News Release

Scientists Make Progress Against Bone Disease

Peer-Reviewed Publication

Johns Hopkins Medicine

An apparently harmless mutation in a gene that helps control the level of calcium in the blood eventually may be used to identify people with an increased risk of osteoporosis and other hormone-related bone diseases, a Johns Hopkins study suggests.

Results of the study, which was supported by the National Institutes of Health, will be presented Sept. 10 at the annual meeting of the American Society for Bone and Mineral Research in Seattle.

Researchers tested the DNA in blood samples from 27 people with primary hyperparathyroidism and 71 healthy people and discovered a mutation in the gene that helps regulate calcium and thereby bone density and mass. Results showed that the mutation in the calcium-sensing receptor gene was not linked with an increased risk of primary hyperparathyroidism.

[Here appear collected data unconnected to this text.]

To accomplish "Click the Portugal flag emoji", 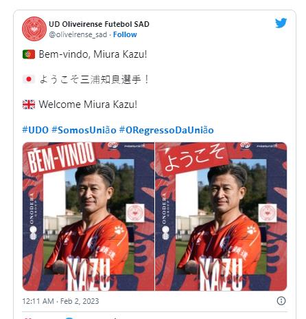I will 29,54.
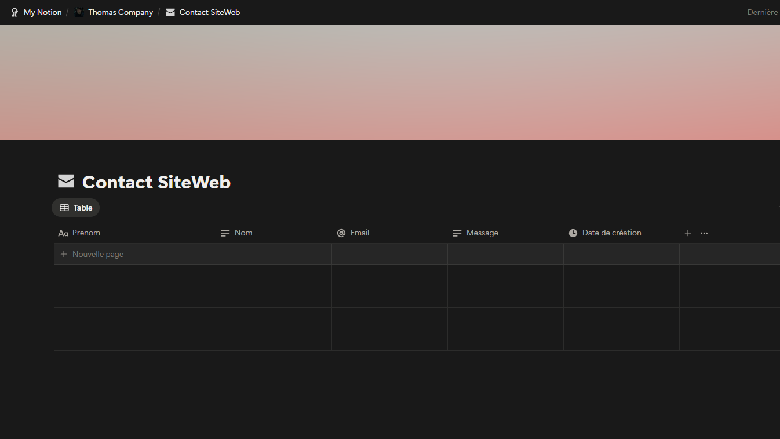The width and height of the screenshot is (780, 439).
Task: Click the Thomas Company workspace avatar
Action: (x=79, y=12)
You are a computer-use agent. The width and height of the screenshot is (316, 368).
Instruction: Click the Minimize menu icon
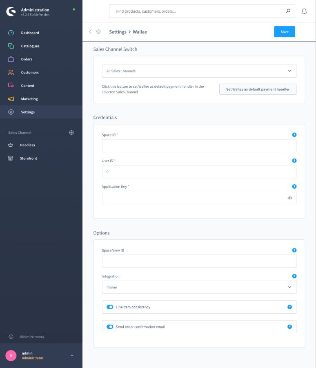coord(11,337)
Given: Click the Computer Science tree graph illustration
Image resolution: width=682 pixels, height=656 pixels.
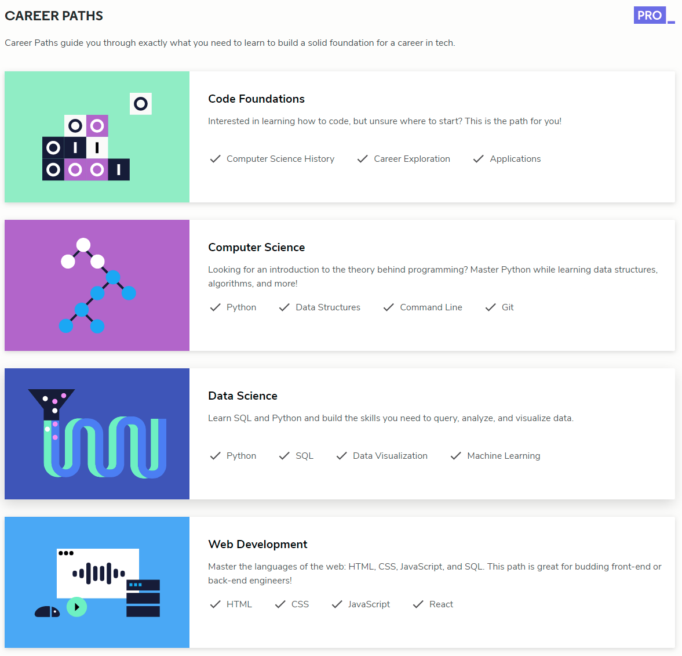Looking at the screenshot, I should point(97,285).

However, the mutation may have a role in osteoporosis, one of the most common bone diseases, and other bone diseases that occur when the body's calcium level is too high or too low, says Michael Levine, M.D., the study's senior author and a professor of medicine.

"Although the mutation itself does not directly cause a depletion or overabundance of calcium in the blood, its presence may be evidence of a more serious mutation in the same gene," says Levine.

This gene regulates calcium-sensing receptors on the surface of cells in the parathyroid gland. The gland produces parathyroid hormone, which helps control the calcium level in the blood. The mutation, or slight change in DNA base pairs, does not alter the structure of the protein manufactured by the gene. But it may alter the protein's ability to work, thereby interfering with production of parathyroid hormone.

The Hopkins scientists plan to begin a large screening program to determine the mutation's possible role in osteoporosis. Early identification and treatment of osteoporosis may reduce or prevent bone thinning.

The parathyroid glands are two pair of small glands in the neck alongside the thyroid gland. Hyperparathyroidism, or overproduction of parathyroid hormone, causes thinning of the bones, depression and other problems. Hypoparathyroidism, or underproduction of parathyroid hormone, interferes with muscles and nerves, causing painful spasms or seizures.